The magic formula uttered by commentators that Arab extremism is merely a display of emotionalism that should not be taken at its face value does not apply with regard to a meticulously drafted and polished doctrinal document such as the Palestinian Covenant. The rejection of Israel in the Covenant is not an emotional outburst or a rhetorical expedient, but a contrived political conception, a carefully worked out doctrine, and a well-built ideology. It is not hatred, but reasoned hostility, on the cognitive and not just affective level. The Covenant is the soul of the PLO and the PLO is still today the central factor of the Palestinian camp. A declaration of the leaders in the West Bank that the PLO represents them means that the Covenant, with all its absolutist implications, is their guiding light. This applies to the Israeli Arabs who identify with the PLO…The Arab states cannot disclaim responsibility for the PLO absolutism which they have most authoritatively endorsed.”

 

[p.20] “…[O]ne has to distinguish carefully between what formula or phrase constitutes a real change in the PLO’s position and what is only a pseudo-change or pseudo-moderation.
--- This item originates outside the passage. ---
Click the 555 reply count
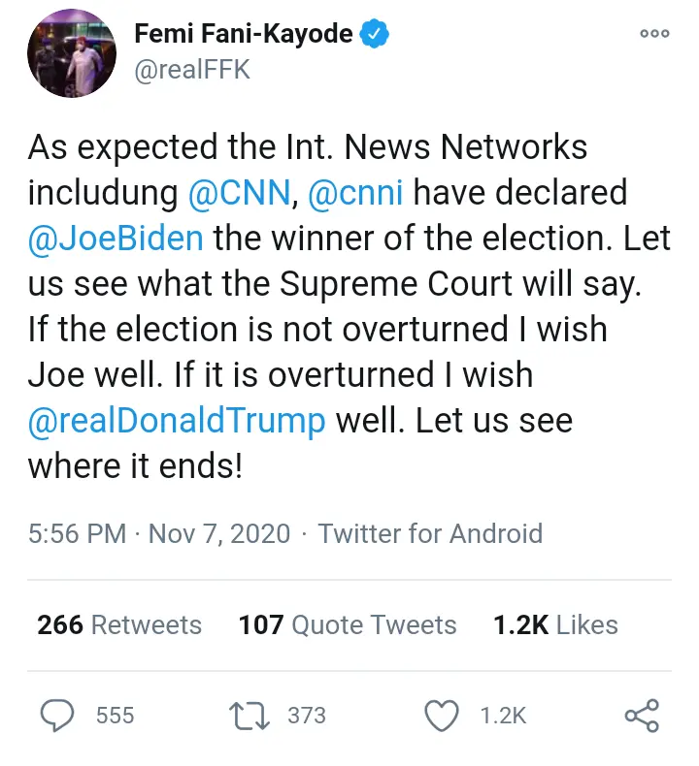Image resolution: width=699 pixels, height=766 pixels. click(x=115, y=716)
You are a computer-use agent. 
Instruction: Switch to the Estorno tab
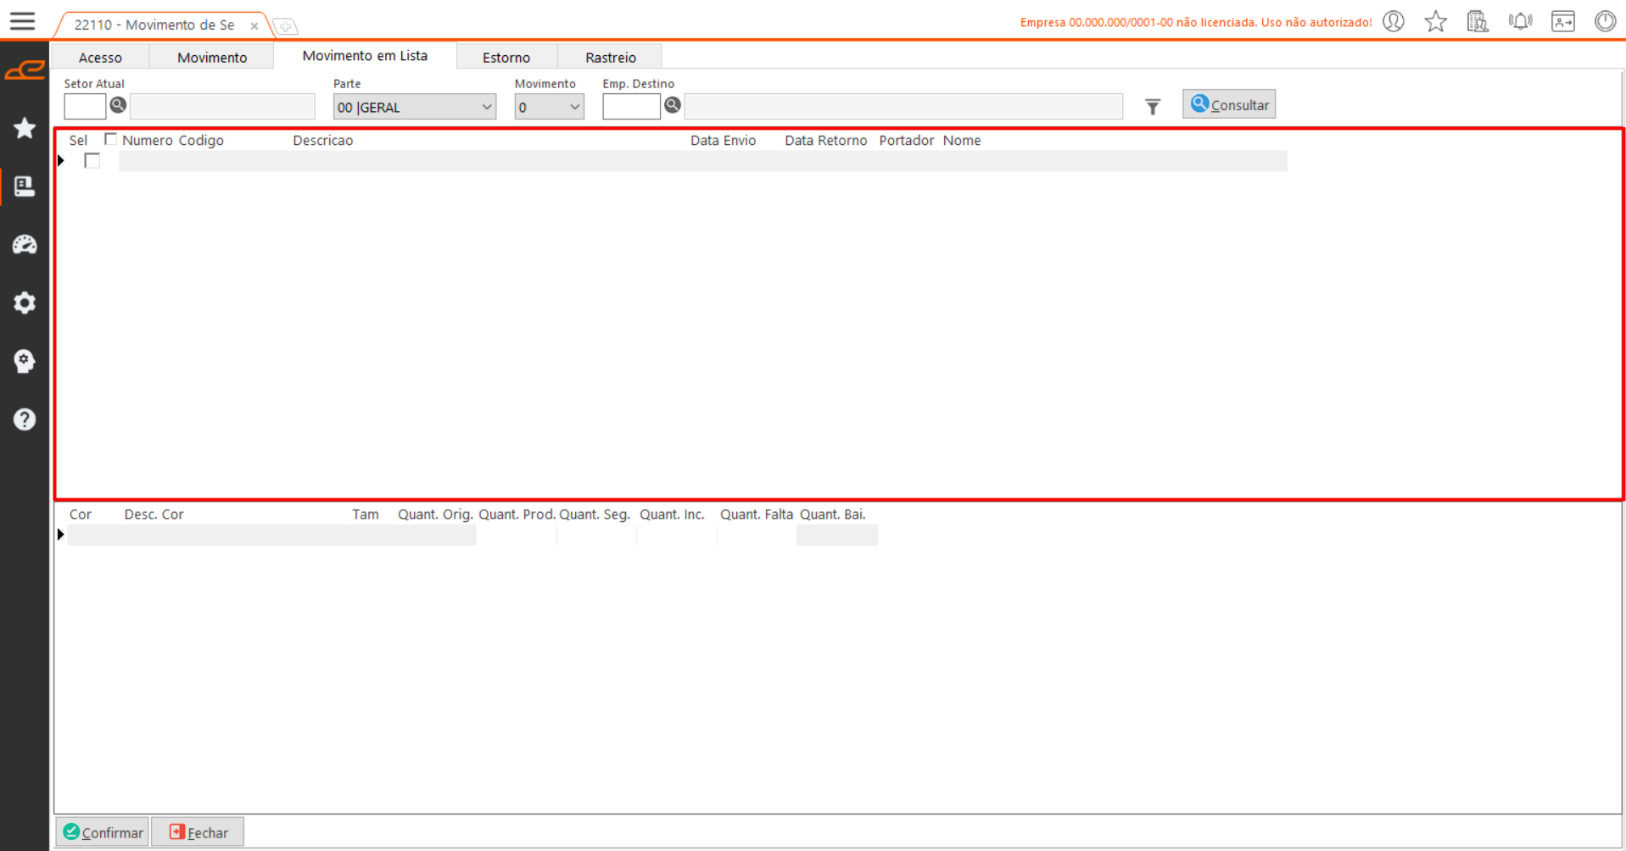coord(506,58)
For instance, the announcement of PLO readiness to accept a state on the West Bank was presented by PLO spokesmen and hailed by its sympathizers as a momentous change and some even explained that such a state hides somewhere in its profundities an incipient readiness to recognize Israel. That this is not the case is attested by the resolutions of the 12th and 13th Palestinian National Councils. Acceptance of such a state was stipulated as a part of an incremental process aimed at Israel’s demise and buttressed by the explicit condition that the acceptance does not involve recognition of peace and secure borders.”